The reason for that is the 4096 B ring buffer in serial_screen.pm's read_until
. By default, record_output => 0
, which means that on a match only 4096 B are returned, which might severe a UTF-8 sequence.
IMO either:
- Call
wait_serial
withrecord_output => 1
inread_until
- Try to keep UTF-8 intact (can happen on both ends of the buffer)
- Handle UTF-8 decode errors gracefully by using replacement characters instead of failing to decode everything
The current state means that the output is not visible without digging through the corresponding full serial log.

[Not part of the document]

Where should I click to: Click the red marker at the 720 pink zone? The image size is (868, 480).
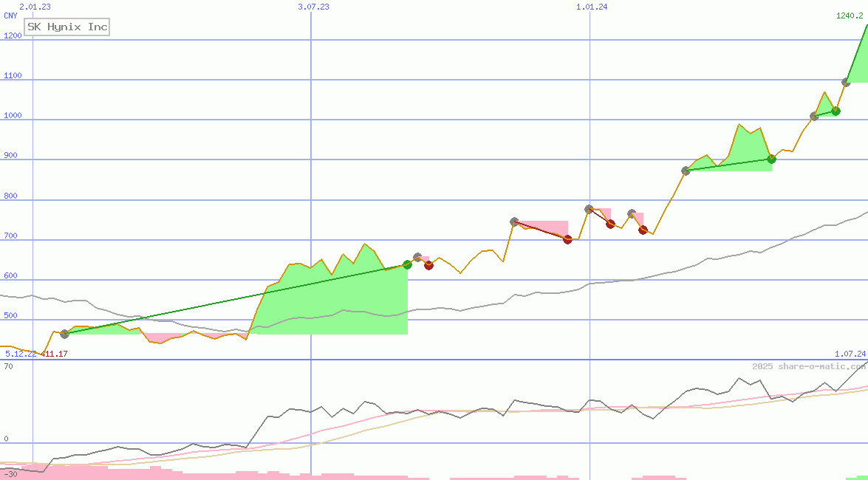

Updated by tinita about 1 month ago
- Subject changed from Various job pages do not load due JS error size:S to Various job pages do not load due JS error
- Status changed from Feedback to New
- Assignee deleted (
tinita)
Updated by tinita about 1 month ago
- Category changed from Regressions/Crashes to Feature requests
Updated by tinita about 1 month ago
- Copied to action #178855: Handle broken unicode in files from wait_serial results added
Updated by tinita about 1 month ago
- Category changed from Feature requests to Regressions/Crashes
- Status changed from New to Resolved
- Assignee set to tinita
I actually coped it into a new ticket #178855, as the Javascript error was a regression, but the content of such files was never shown before.